Saturday, August 13, 2011

Heaven is a Belly Button Moon

This was a perfect summer evening: 75 degrees with a breeze. I walked the goats, Lily and Ramon, through the green field with the sun setting in a flair of coral clouds on one side and a gaggle of geese flying across a huge full moon – Lady Sky’s belly button – rising to the other side. I felt perfectly squeezed, like an orange been juiced or a washcloth wrung – since I’d just been to a 2.5 Core Power hot yoga class. The gifted and inspirational instructor had used an image that stuck with me. He had said to relax our butts into the matt in savasana like a cool stone dropped into honey. Never mind my butt, I want to kiss like that. I want to live that way… like a cool stone dropped into warm honey, because it requires that I slow down and appreciate the sweet surroundings. My kids used to tell me they imagined swimming in a large pool of vanilla pudding. It’s remarkable they grew up without food obsessions. I’m hoping it’s partly because I taught them moderation and that sugar isn’t evil. Well, it can be, but if you tell a kid they can’t eat sugar, they’re going to grow up and they aren’t just going to imagine a swimming pool of pudding – they’re going to build it!

But anyway, there I was with the goats, looking around at the awesome beauty and I cried with gratitude. I felt like a soft serve dipped in chocolate wonder. Life is delicious!

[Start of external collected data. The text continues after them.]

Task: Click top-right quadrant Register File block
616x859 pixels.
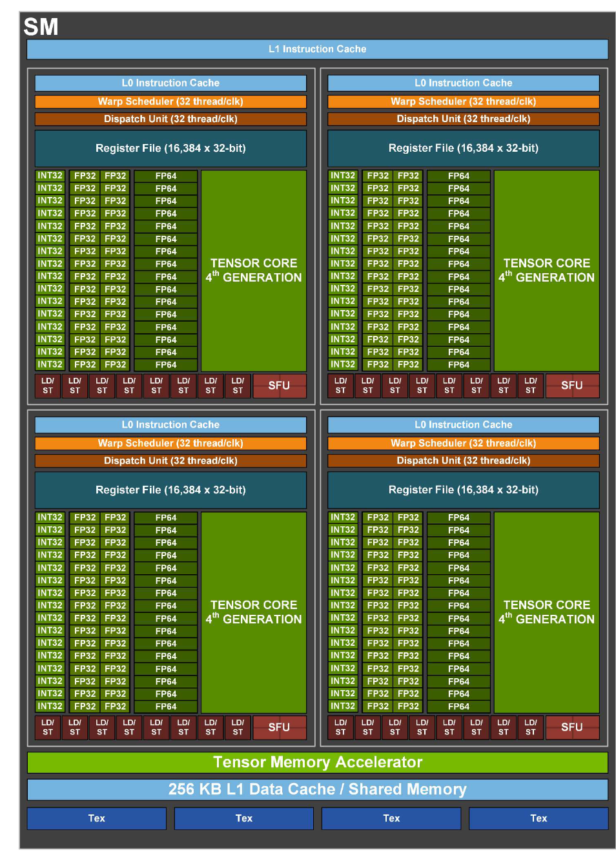Action: point(463,148)
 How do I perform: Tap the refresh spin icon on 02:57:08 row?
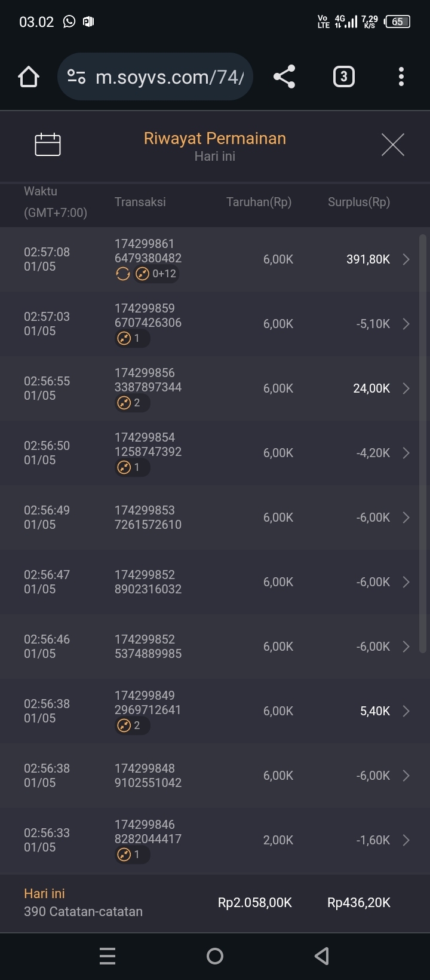click(x=123, y=274)
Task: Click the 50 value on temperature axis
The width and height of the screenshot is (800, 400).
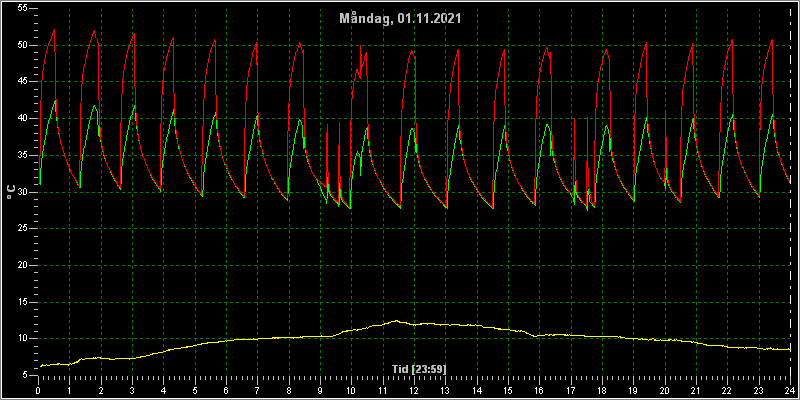Action: coord(21,45)
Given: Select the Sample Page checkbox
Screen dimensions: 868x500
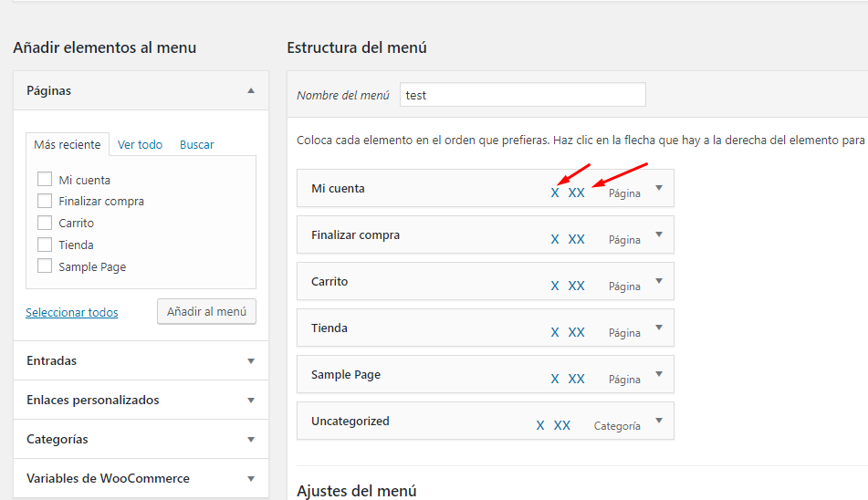Looking at the screenshot, I should click(45, 266).
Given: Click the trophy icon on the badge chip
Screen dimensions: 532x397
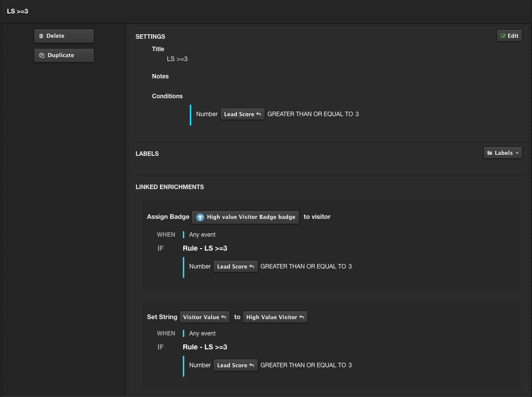Looking at the screenshot, I should 200,217.
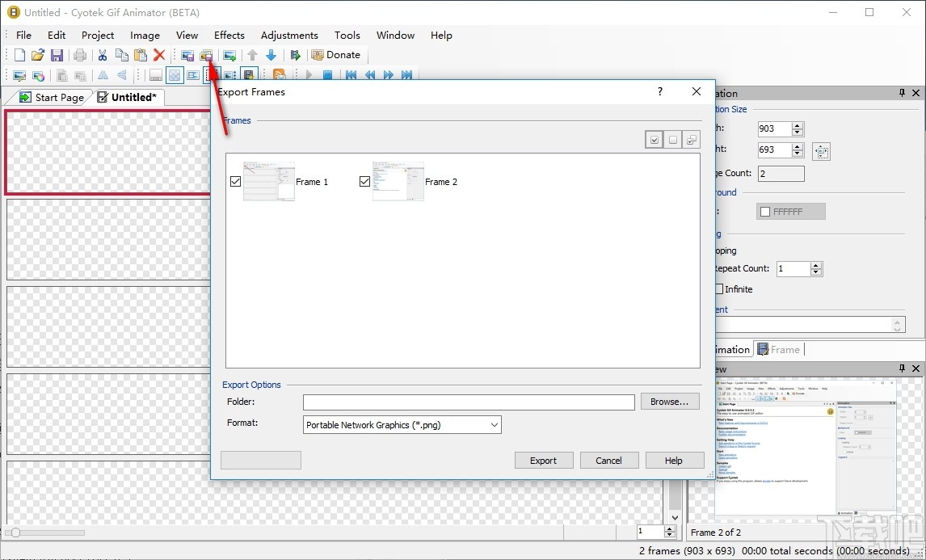Click the Print toolbar icon
Screen dimensions: 926x560
[80, 54]
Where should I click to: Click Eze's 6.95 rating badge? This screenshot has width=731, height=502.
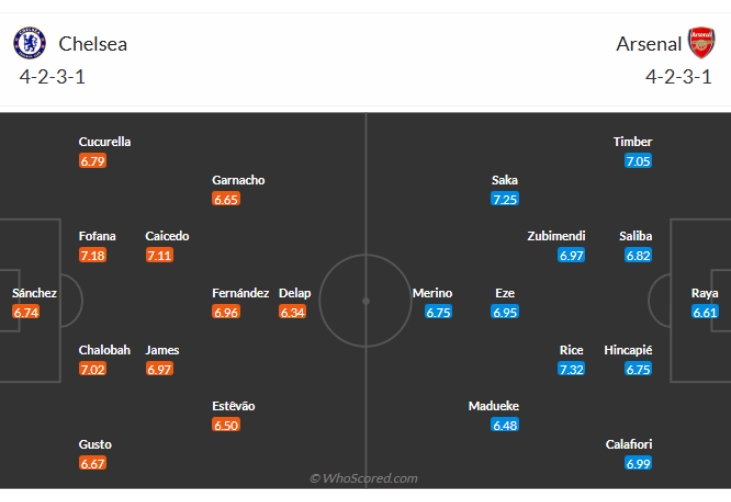(x=505, y=312)
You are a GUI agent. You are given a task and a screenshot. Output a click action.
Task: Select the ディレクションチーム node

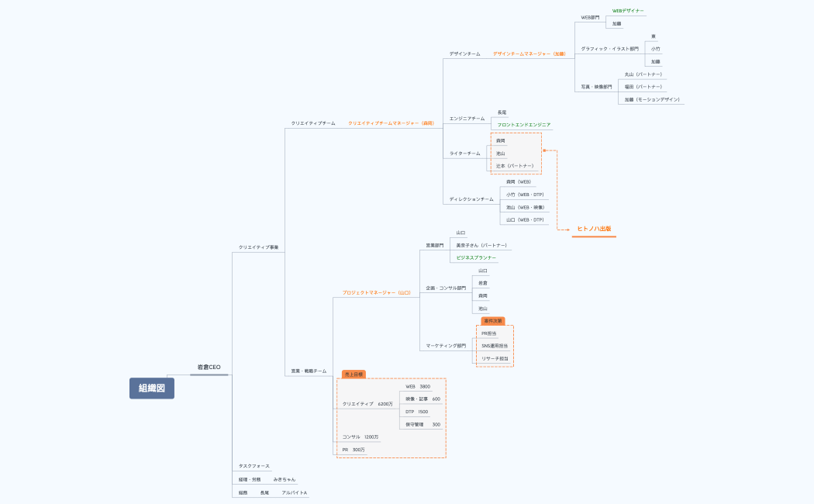[x=471, y=199]
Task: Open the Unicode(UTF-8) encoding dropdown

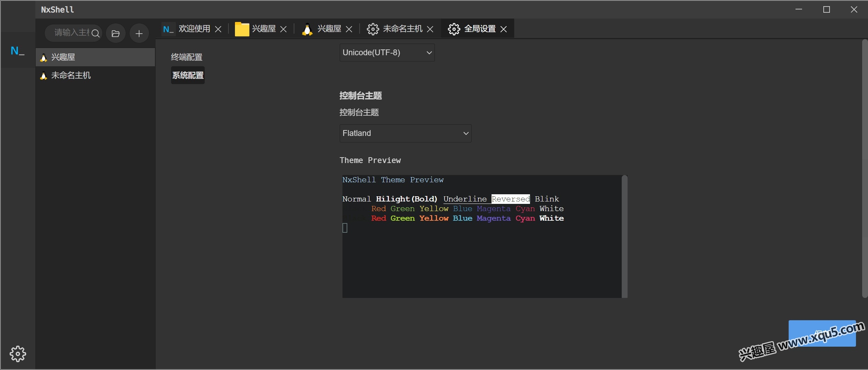Action: 387,53
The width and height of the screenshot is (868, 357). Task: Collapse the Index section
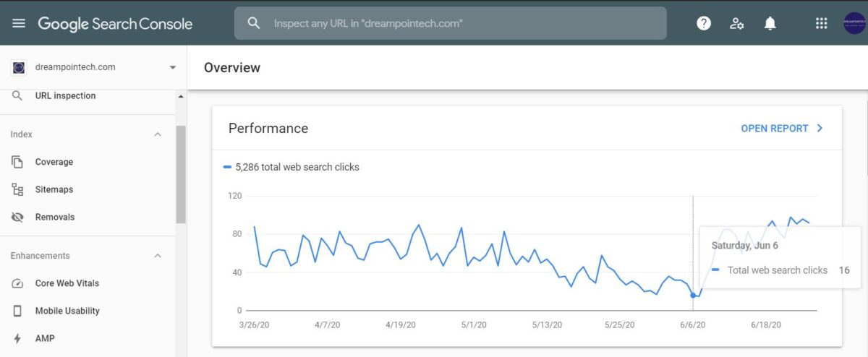pos(158,134)
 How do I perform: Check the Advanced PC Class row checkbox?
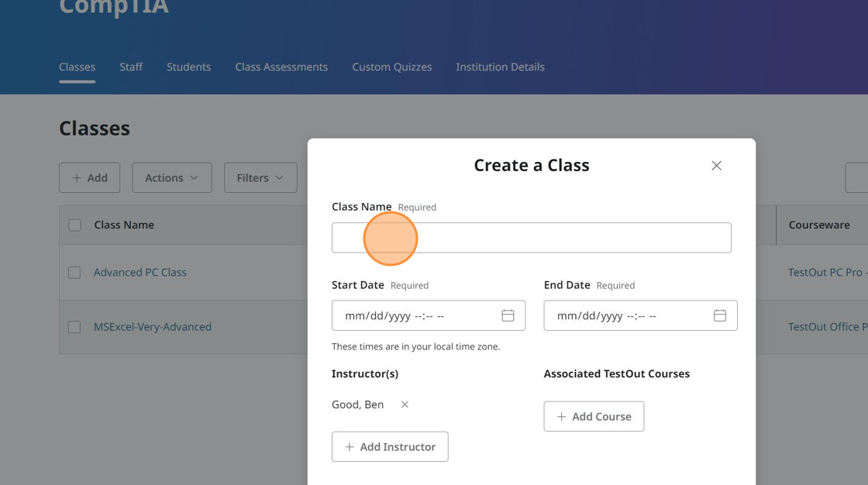(x=74, y=273)
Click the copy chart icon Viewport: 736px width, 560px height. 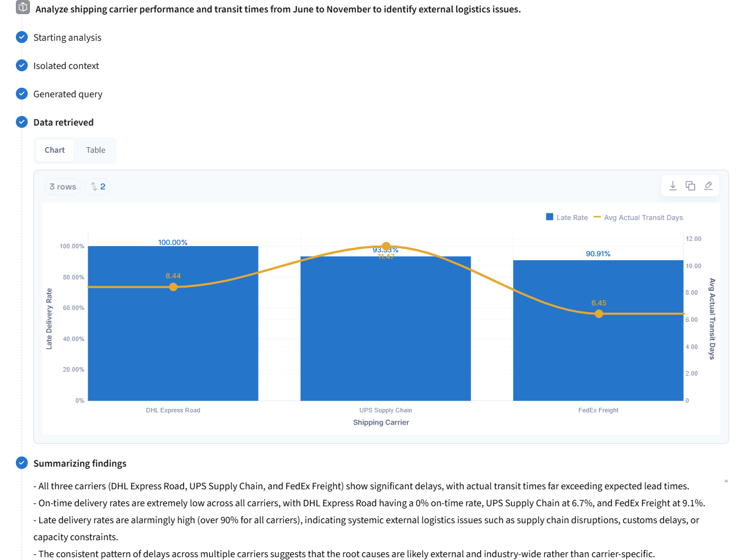click(x=690, y=186)
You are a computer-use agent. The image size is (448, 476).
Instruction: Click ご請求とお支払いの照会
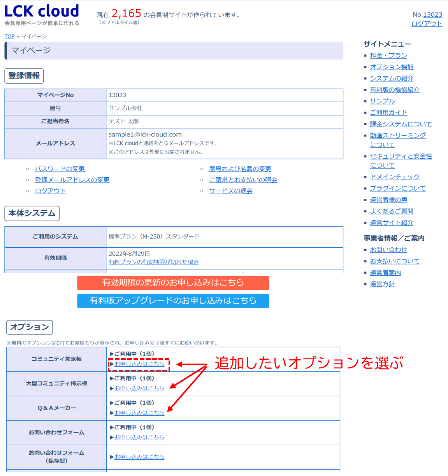click(241, 180)
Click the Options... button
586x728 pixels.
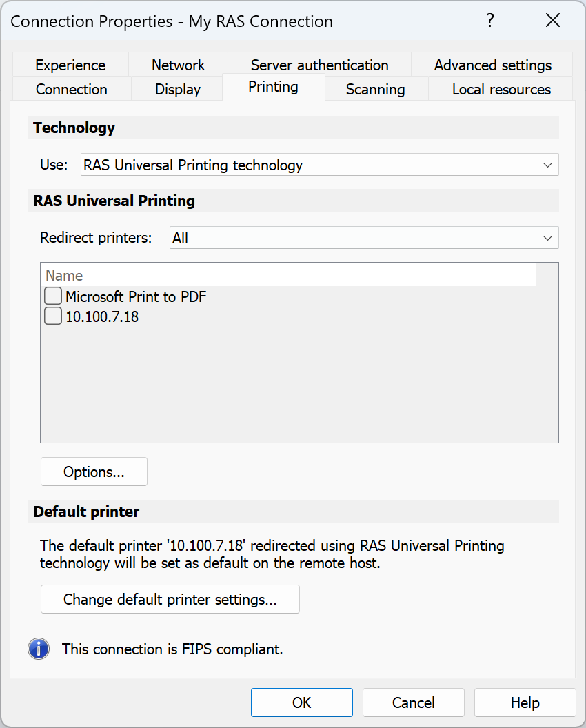click(x=94, y=472)
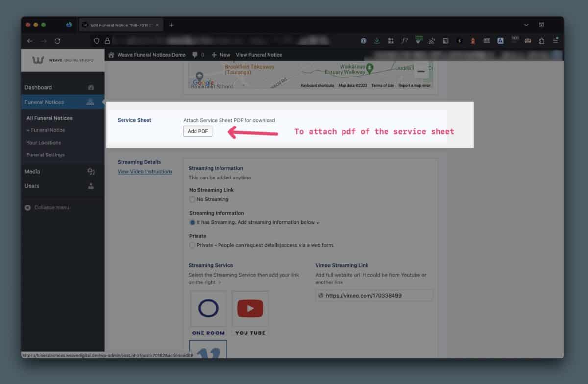Open the comments bubble icon in admin bar
The width and height of the screenshot is (588, 384).
(x=196, y=55)
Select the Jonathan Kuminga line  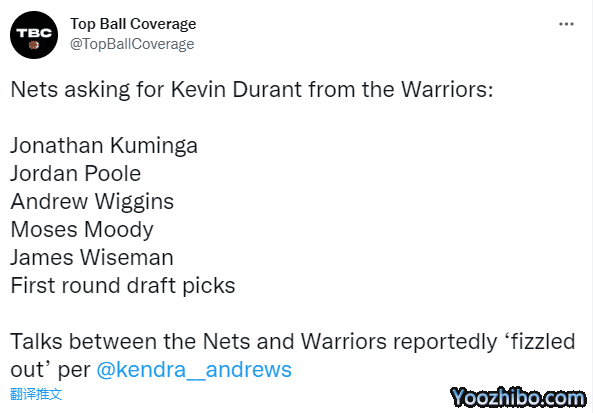[x=104, y=146]
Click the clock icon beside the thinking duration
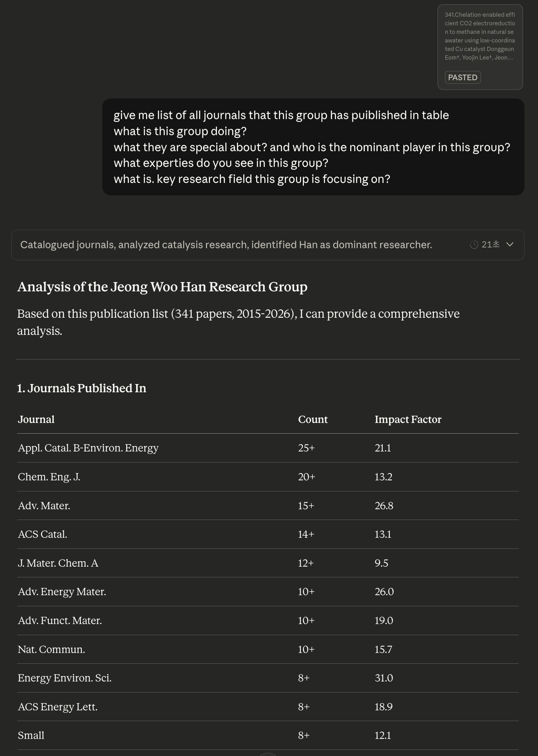 474,245
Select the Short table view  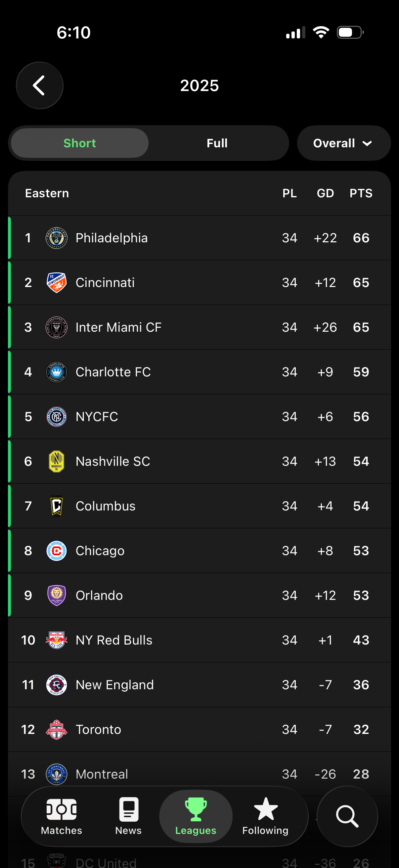click(x=80, y=143)
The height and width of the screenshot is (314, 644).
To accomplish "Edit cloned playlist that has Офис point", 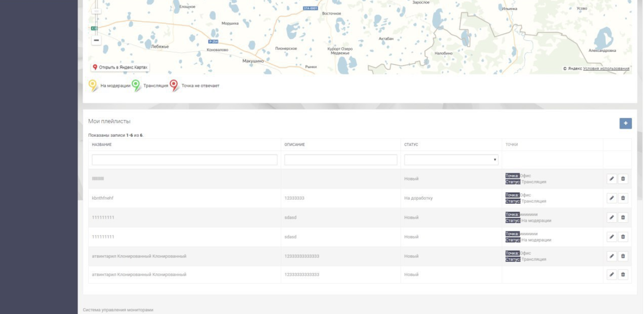I will (x=611, y=256).
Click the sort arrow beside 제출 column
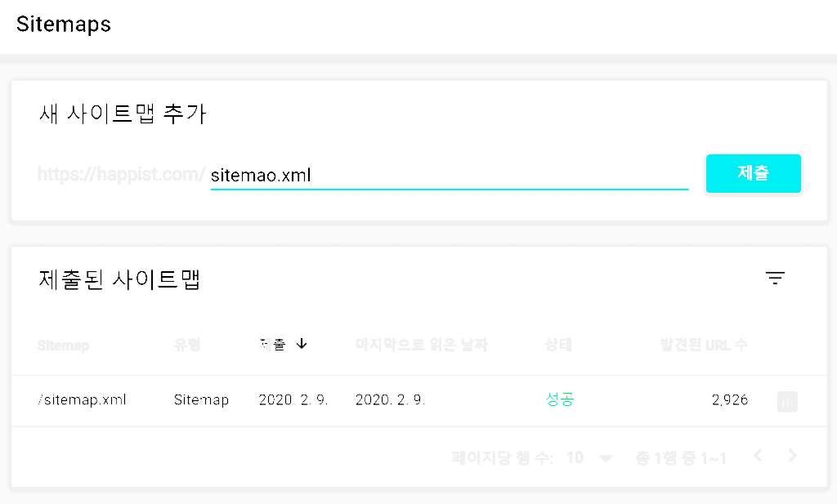 (302, 344)
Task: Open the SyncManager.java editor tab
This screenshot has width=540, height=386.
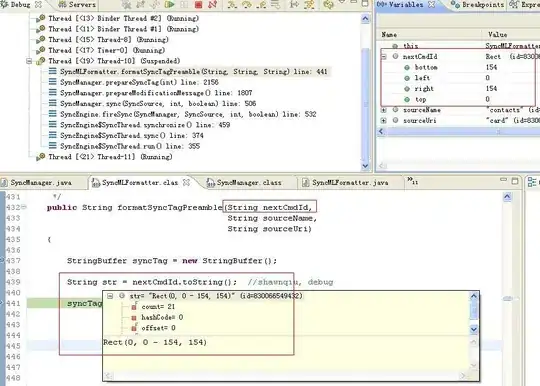Action: coord(37,182)
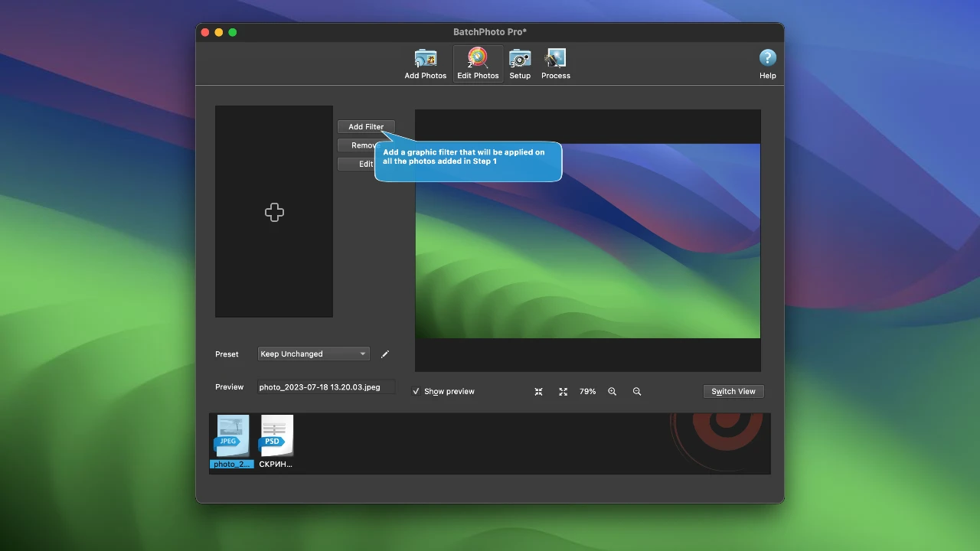The width and height of the screenshot is (980, 551).
Task: Click the blue Add Filter tooltip bubble
Action: (x=468, y=161)
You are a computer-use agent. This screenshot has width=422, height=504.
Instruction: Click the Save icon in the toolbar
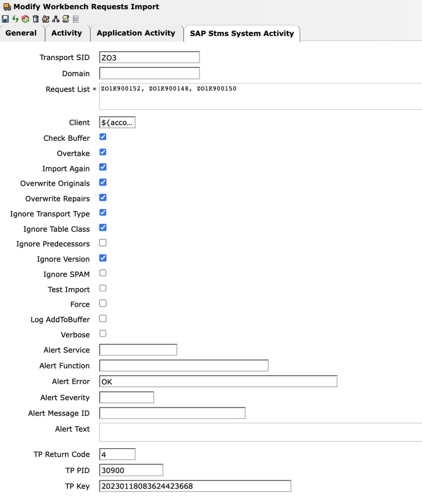coord(5,19)
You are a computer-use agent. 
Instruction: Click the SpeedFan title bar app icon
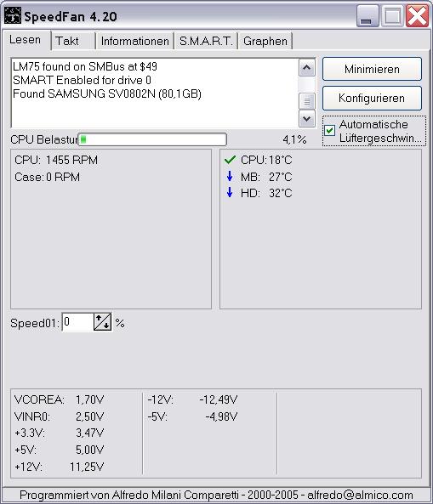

Last night I danced on my kitchen table on the Unitarian Universalist altar. Wait. I better back up. When I was asked by renowned polar bear artist, Barbara Stone, to create a dance with the theme of “family” for an event she was having at the church, I immediately thought of the kitchen table. Well, more specifically, I thought of how at Thanksgiving my grandma, Mutti, would pull several long tables out of storage and push them together in the living room (because she and Papa didn’t have a dining room in their little house and the kitchen only sat about five). She would set the tables with white cloths and beautiful dishes. When everyone had gone to bed I would sneak out with a blanket and pillow and sleep under the table. It felt like a tent, but too, the table seemed to be alive with anticipation of the upcoming celebration. For the purposes the dance, I flung myself around my own sturdy kitchen table that I brought to the church.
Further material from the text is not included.